Maximum time allowed for creating a new node (3 minutes).

These parameters determine how quickly nodes are added or removed based on the current workload. For instance, if the workload decreases and a node remains idle for more than 5 minutes, it will be removed. However, node removal happens gradually to avoid a sudden reduction in resources. When the workload increases, new nodes are added, but this process is also controlled to prevent long delays, with a maximum time limit of 3 minutes.

In this way, autoscaling aims to maintain a balance between resource availability and cost-efficiency.

Configuring Resources for Pods

Autoscaling works only if requests and limits are specified in the deployment. Below is an example of a deployment file:

apiVersion: apps/v1
kind: Deployment
metadata:
  name: example-deployment
spec:
  selector:
    matchLabels:
      app: example
  template:
    metadata:
      labels:
        app: example
    spec:
      containers:
      - name: example-container
        image: example-image
        resources:
          requests:
            cpu: "200m"
            memory: "256Mi"
          limits:
            cpu: "400m"
            memory: "512Mi"
  • CPU limits are measured in millicores (m), where 1000m equals one core.
  • Memory limits are measured in megabytes (Mi) or gigabytes (Gi).

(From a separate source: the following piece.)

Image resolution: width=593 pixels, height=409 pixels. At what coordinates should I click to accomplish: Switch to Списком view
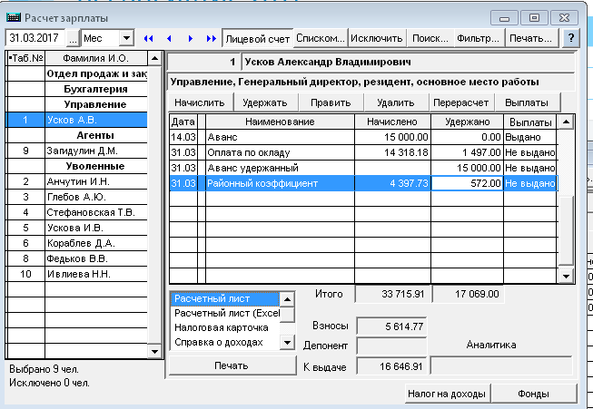(321, 39)
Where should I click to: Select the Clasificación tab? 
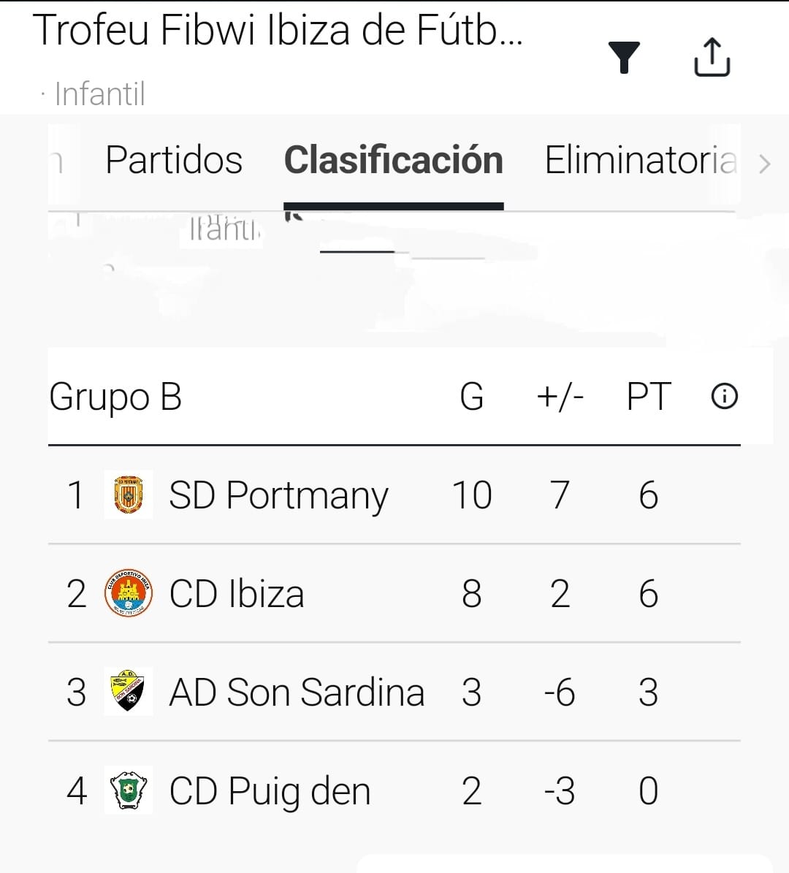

Using nodeSelector and nodeAffinity

If a pod manifest uses nodeSelector or nodeAffinity, Kubernetes schedules the pod only on nodes that match the specified conditions. This also affects autoscaling: the autoscaler can create a new node only in a node group where the pod can be scheduled.

If no suitable node group exists, the pod will remain in the Pending state, even if autoscaling is enabled in the cluster.

Example: nodeSelector

nodeSelector is suitable for simple cases where pods must run only on nodes with a specific label. For example, if an application should run only in a particular node group, you can use the following manifest:

apiVersion: apps/v1
kind: Deployment
metadata:
  name: worker-deployment
spec:
  replicas: 1
  selector:
    matchLabels:
      app: worker
  template:
    metadata:
      labels:
        app: worker
    spec:
      nodeSelector:
        workload-type: background
      containers:
      - name: worker
        image: busybox
        command: ["sh", "-c", "sleep infinity"]
        resources:
          requests:
            cpu: "100m"
            memory: "128Mi"
          limits:
            cpu: "200m"
            memory: "256Mi"

In this example, the pod can be scheduled only on nodes with the label workload-type=background. If no suitable nodes exist in the cluster, the autoscaler will be able to add a new node only to a group that uses this label.

Example: nodeAffinity

nodeAffinity is used when more flexible scheduling rules are required. Unlike nodeSelector, it allows you to define expressions with different operators and combine multiple conditions.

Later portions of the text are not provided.